Rencontre entre deux écrivaines qui explorent la manière dont les corps féminins peuvent résister à l’effacement. Comment, malgré les murs dressés – ceux de la famille, du pouvoir, des traditions – l’envie d’aimer librement, de vivre pleinement, continue de frayer son chemin. Et comment l’écriture, toujours, trace une brèche.

En coréalisation avec le Mucem.


À lire

  • Najat El Hachmi, Lundi, ils nous aimeront, traduit du catalan par Dominique Blanc, Éditions Verdier, 2025.
  • Delphine Minoui, Badjens, Seuil, 2024.

 

Sembène 2.0, l’aîné des anciens

Renaud Boukh, Anaïs Enon, Julie Rousse et Kalidou Sy
Rencontre animée par Claire Mayot

Figure incontournable du cinéma et de la littérature africaine, l’artiste sénégalais Ousmane Sembène (1923-2007) a marqué son époque par son œuvre visionnaire et anticolonialiste. Arrivé clandestinement à Marseille en 1946, il y travaille comme docker, une expérience qui marquera profondément son engagement social et politique, mais aussi culturel. Une vie intense, faite de luttes contre les injustices sociales et les préjugés raciaux, que racontent Anaïs Enon et Julie Rousse dans un passionnant podcast documentaire qu’elles présenteront en compagnie de Renaud Boukh – qui a réédité Le Docker noir, l’un des romans phares de Sembène – et de Kalidou Sy, chercheur, qui interviendra depuis Saint-Louis du Sénégal.

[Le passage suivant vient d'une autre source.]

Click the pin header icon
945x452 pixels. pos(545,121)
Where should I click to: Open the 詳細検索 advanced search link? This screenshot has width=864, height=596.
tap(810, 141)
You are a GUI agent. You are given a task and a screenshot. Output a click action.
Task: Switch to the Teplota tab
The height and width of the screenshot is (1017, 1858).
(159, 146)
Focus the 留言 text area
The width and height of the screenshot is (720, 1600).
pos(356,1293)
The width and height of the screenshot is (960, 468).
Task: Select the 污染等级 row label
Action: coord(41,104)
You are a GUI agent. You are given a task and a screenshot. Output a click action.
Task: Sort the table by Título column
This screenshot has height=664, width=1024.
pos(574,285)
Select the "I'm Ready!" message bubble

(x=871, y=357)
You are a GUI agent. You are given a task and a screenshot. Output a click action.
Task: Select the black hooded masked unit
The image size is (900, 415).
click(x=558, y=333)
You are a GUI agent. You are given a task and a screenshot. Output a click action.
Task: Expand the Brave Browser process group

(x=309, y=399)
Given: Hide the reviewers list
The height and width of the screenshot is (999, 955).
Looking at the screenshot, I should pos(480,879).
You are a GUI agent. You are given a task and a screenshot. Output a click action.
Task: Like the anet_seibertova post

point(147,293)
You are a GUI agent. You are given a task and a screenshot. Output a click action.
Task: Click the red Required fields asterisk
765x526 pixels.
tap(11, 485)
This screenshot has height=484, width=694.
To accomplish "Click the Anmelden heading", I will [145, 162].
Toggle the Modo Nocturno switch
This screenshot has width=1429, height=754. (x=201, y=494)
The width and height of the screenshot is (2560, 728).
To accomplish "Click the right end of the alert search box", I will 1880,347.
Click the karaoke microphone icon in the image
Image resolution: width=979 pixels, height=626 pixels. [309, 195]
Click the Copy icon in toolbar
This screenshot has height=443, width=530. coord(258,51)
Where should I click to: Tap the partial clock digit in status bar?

Cette discussion sera précédée par une lecture d’extraits de textes de Sembène lus et mixés avec les sons de Marseille et du Sénégal, performée en direct par les deux autrices du podcast.

En partenariat avec le musée d’Histoire de Marseille et Radio Grenouille.


Cette rencontre est suivie d’une écoute de podcast dans le site archéologique du Port antique en plein air, à partir de 19h.


À lire

  • Ousmane Sembène, Le Docker noir, Éditions Héliotropismes, 2023.

À écouter

  • Le podcast Sembène 2.0., l’aîné des anciens.

 

Points de bascule

Cati Baur et Constance Joly
Rencontre animée par Sonia Déchamps

Marcie, la BD de Caty Baur, nous entraîne dans le quotidien de Caroline, fraîchement licenciée à l’approche de la cinquantaine et confrontée à la périménopause. Devenue presque invisible aux yeux de la société, elle décide pourtant de transformer cette discrétion en force. La voilà qui se réinvente en détective privée, jusqu’à New York, renouant ainsi avec son identité profonde, Marcie Bangor. Avec une fantaisie n’excluant jamais la justesse, Cati Baur signe une BD feel-good au trait coloré et aux dialogues savoureux, qui détourne malicieusement les codes du genre pour aborder ce moment de bascule féminin.

Dans Reverdir, Constance Joly suit elle aussi le parcours d’une femme de cinquante ans prise dans la tourmente : sa mère s’efface dans l’Alzheimer, son mariage s’effondre, sa fille s’apprête à quitter la maison. Entre pertes et renoncements, le roman explore la possibilité de « reverdir », de renaître à soi-même au fil des épreuves, des rencontres et de nouveaux désirs. Avec une lucidité joyeuse, Constance Joly donne chair à la fragilité, interrogeant la reconstruction de soi à l’âge mûr et la capacité à aimer encore, malgré tout.

Deux héroïnes inoubliables qui, au cœur de la tourmente, refusent de disparaître et célèbrent la vitalité de celles qu’on croit effacées. Dans un monde qui valorise la jeunesse et l’apparence, BD et roman résonnent ici comme une ode à la liberté de se réinventer, à l’humour salvateur et à la puissance de la solidarité féminine.


À lire

  • Cati Baur, Marcie, Dargaud, 2025.
  • Constance Joly, Reverdir, Flammarion, 2025.